• [Kaynak metin]:
+---+
12 Aralık 2011

Çukurcuma!

Evde sehpanın üzeri bol bol İstanbul rehberiyle doldu bile. Hafta sonları bir lokantanın, bir dükkanın ya da sadece sokakların merakıyla semt keşfine çıkmak çok zevkli. Çukurcuma'yı daha önce görmemiştim. Geçtiğimiz hafta sonlarından birinde dükkan gezmeye buraya gittik. Daha çok çok gideceğim ben Çukurcuma'ya orası kesin.

Bir zamanlar niyetlendiğim yeni başlayanlar için İstanbul serisine de bir faydası olsun. Çukurcuma Taksim'e Cihangir'e komşu. Biz Taksim meydanından Sıraselviler boyunca yürüdük, sağımızda Liva sokağı görünce de aşağı doğru yürüdük, kendimizi Çukurcuma'da bulduk. Dükkanlar için ciddi vakit ayırmalısınız, saatler akıp gidiyor. Bir vitrinde şu aşağıdakini görünce çarpıldım kaldım. Bizim evde büyükbabam ve anneannemden kalma bu çakmak ve kültablası senelerdir durur öyle salonda sehpanın üzerinde. Birebir aynısını görünce çok etkilendim, öylece seyrettim.
Elbette her zaman böylesine bir duygu yoğunluğu yok. Duvarlarda gerçek sanat eserleri var.


 Bazen de komik sanat eserleri.



Bu turşucu çok ünlüymüş. Asri Turşucu. Gezerken artık karnım acıkmıştı. Turşu suyu içemedim. Bir dahakine mutlaka. Vitrini çok zevdim. Oturup turşu kavanozu seyretme potansiyelim beni de şaşırtıyor.
+---+
• [Verilen malzeme]:
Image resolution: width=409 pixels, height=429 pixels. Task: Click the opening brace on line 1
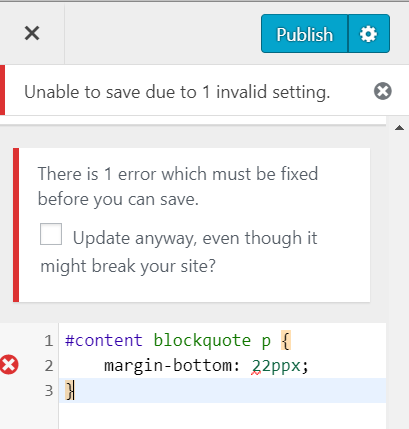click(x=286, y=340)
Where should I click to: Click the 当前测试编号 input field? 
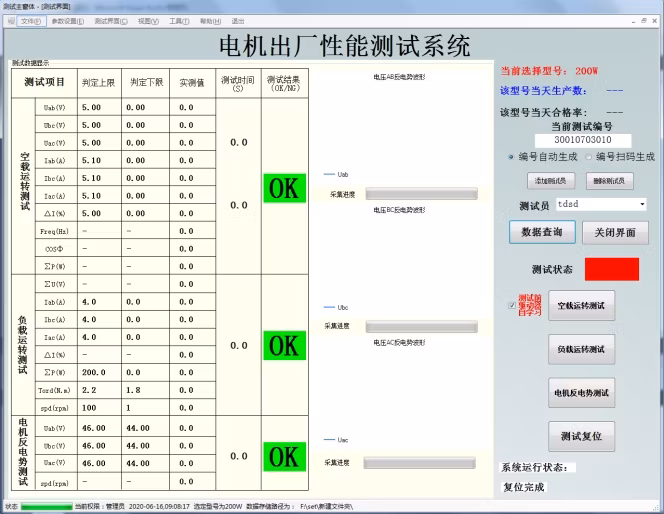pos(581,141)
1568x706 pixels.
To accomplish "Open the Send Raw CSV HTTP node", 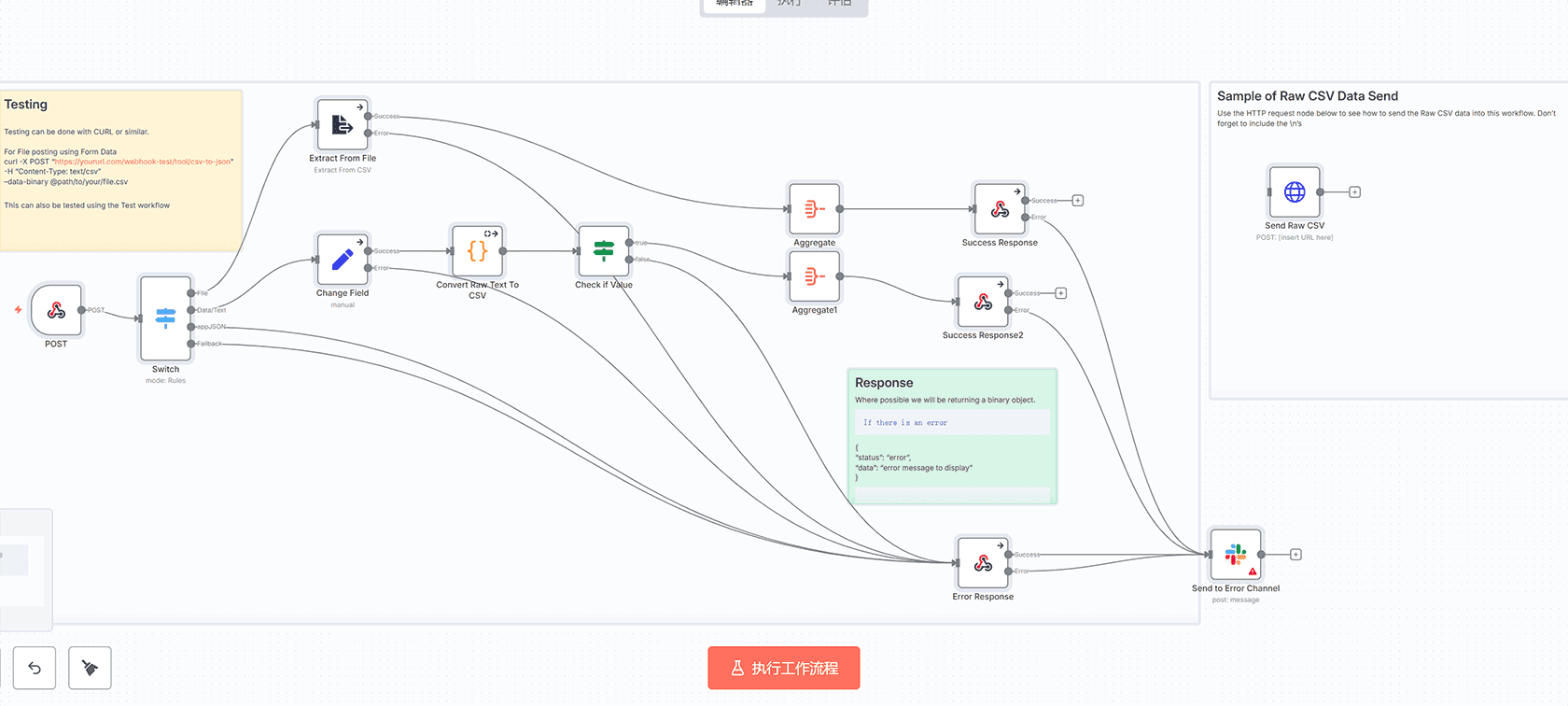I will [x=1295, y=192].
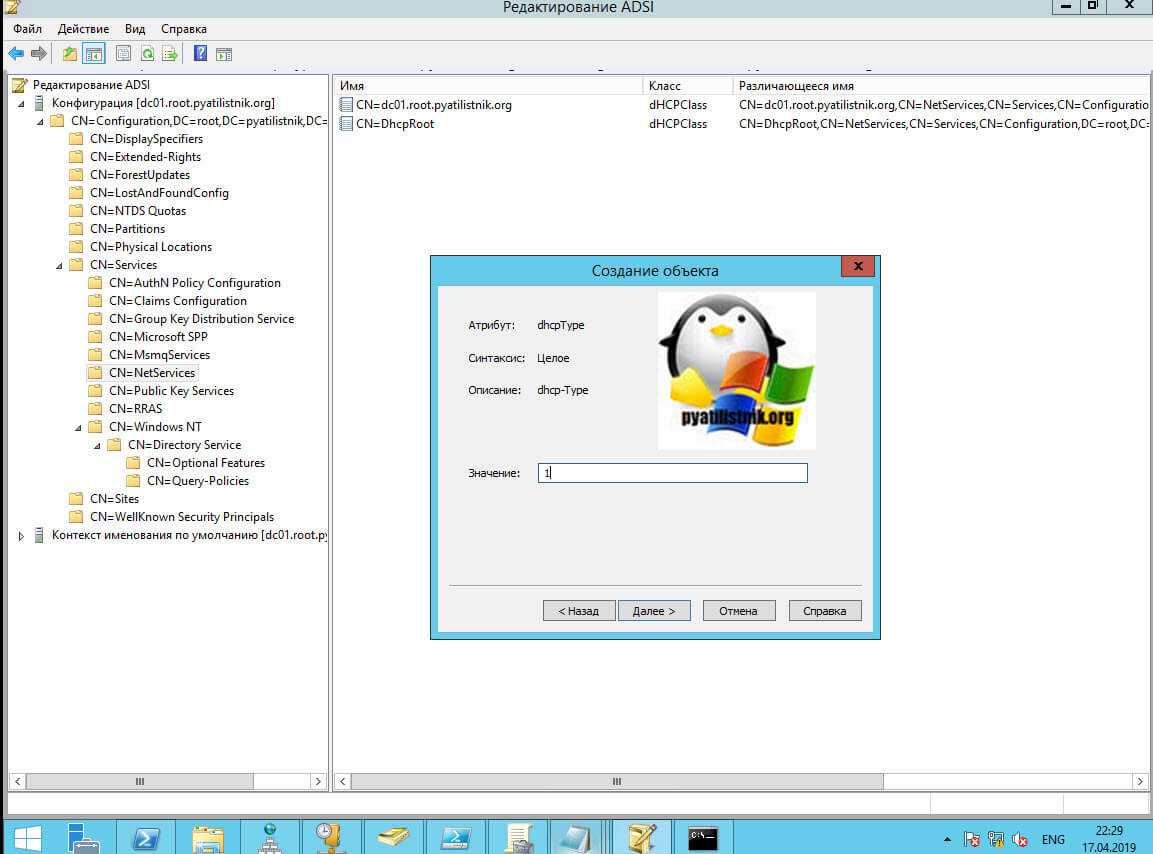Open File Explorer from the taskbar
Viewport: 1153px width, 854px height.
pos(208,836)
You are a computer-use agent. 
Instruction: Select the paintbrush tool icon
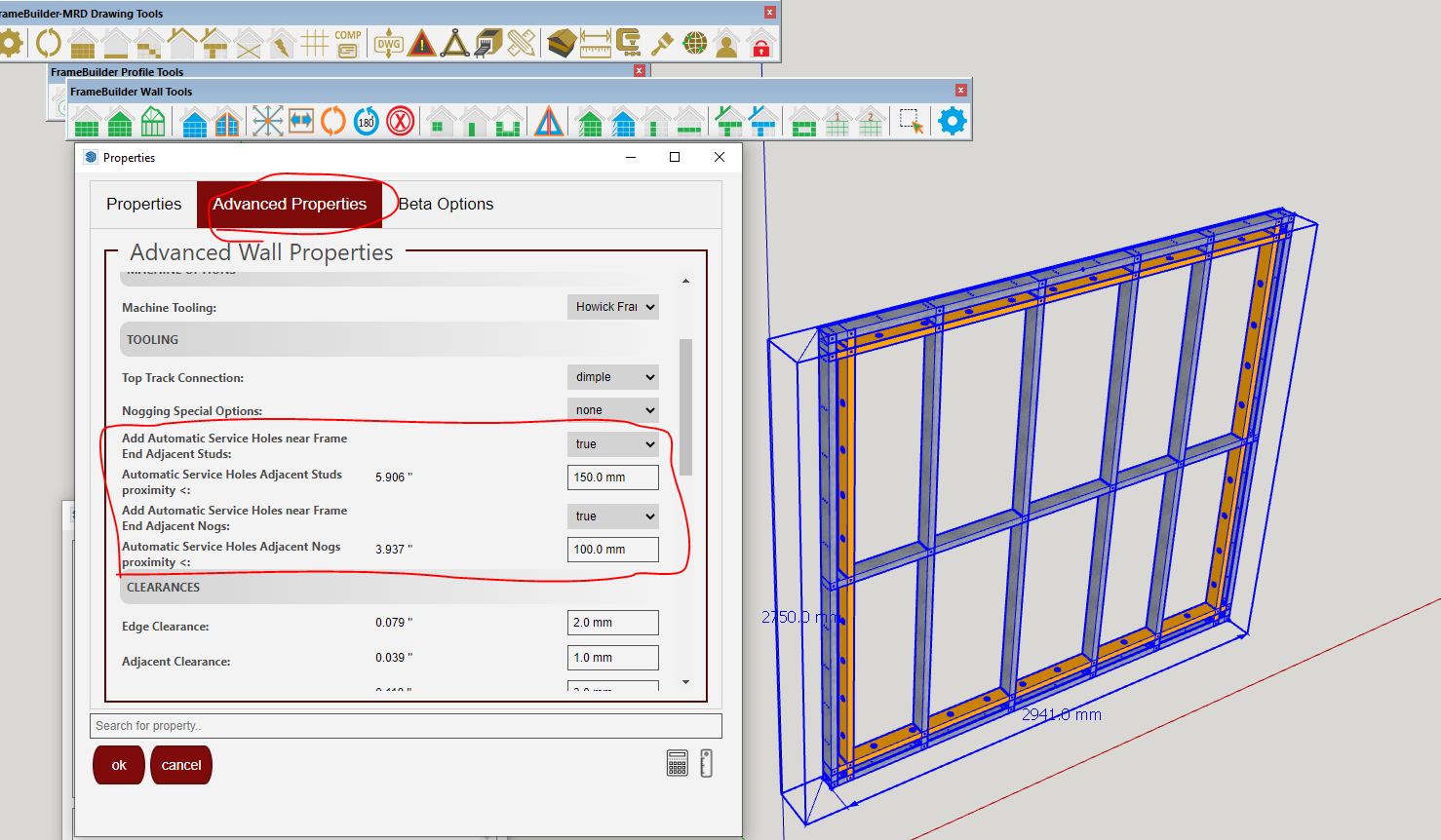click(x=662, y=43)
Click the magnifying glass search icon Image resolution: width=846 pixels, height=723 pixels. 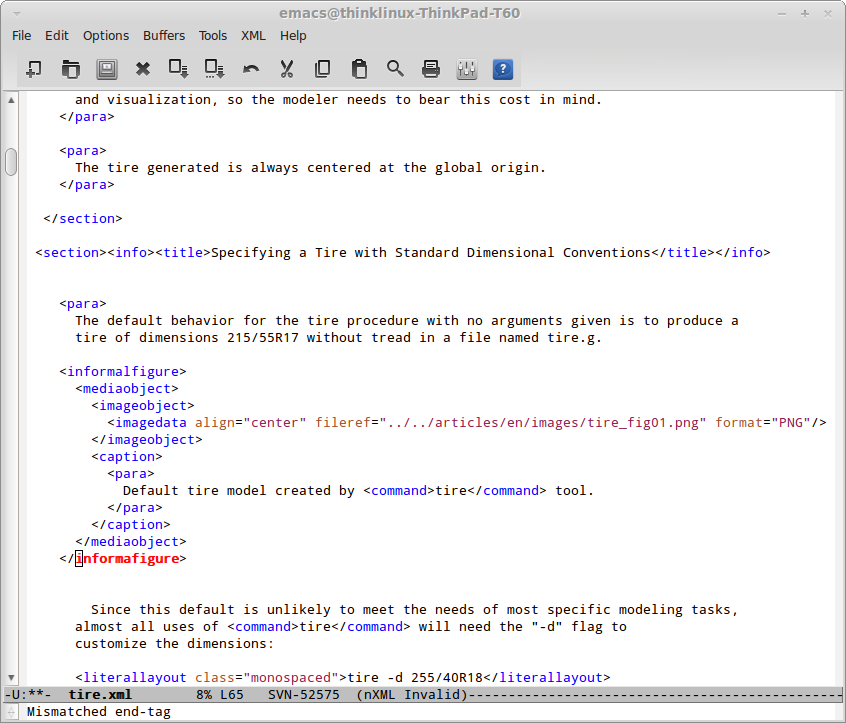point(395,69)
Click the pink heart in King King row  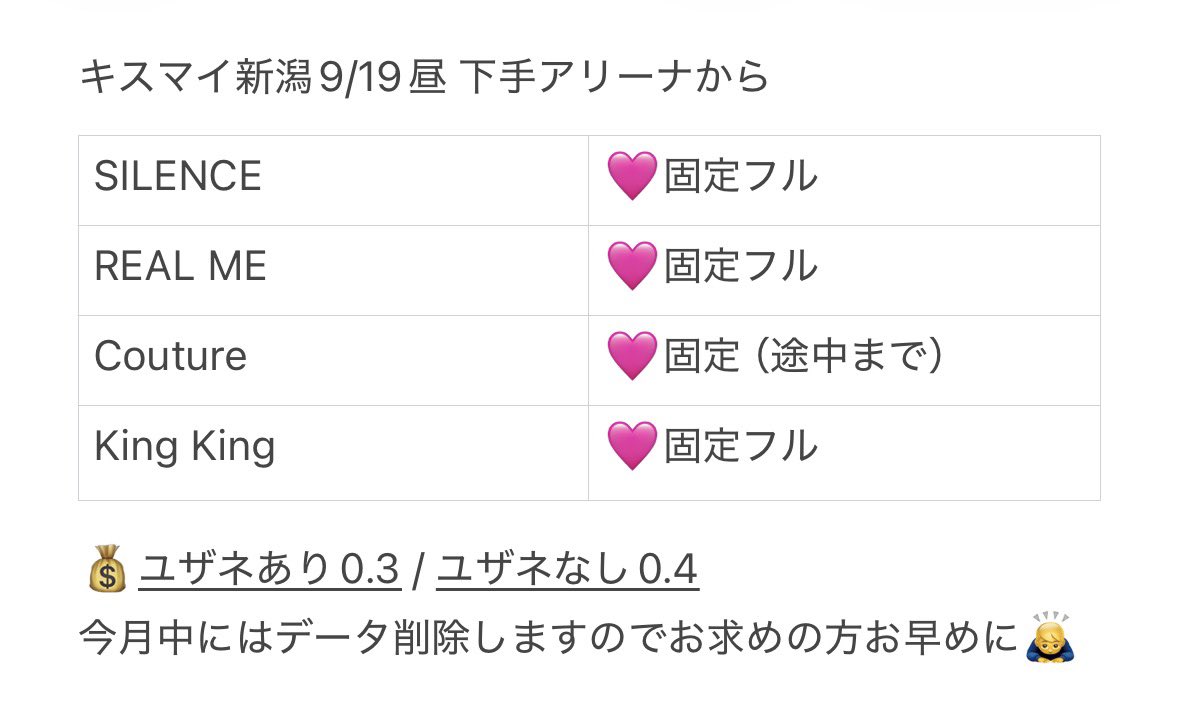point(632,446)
+---+
• [Yazılı soru]: Çukurcuma gezisini anlatan metne göre, Taksim meydanından Çukurcuma'ya giderken hangi cadde boyunca yürünmüş? Satırlar, metinden bağımsız ayrı bir malzemedir.

• [Alıştırma çözümü]: Sıraselviler boyunca yürünmüş.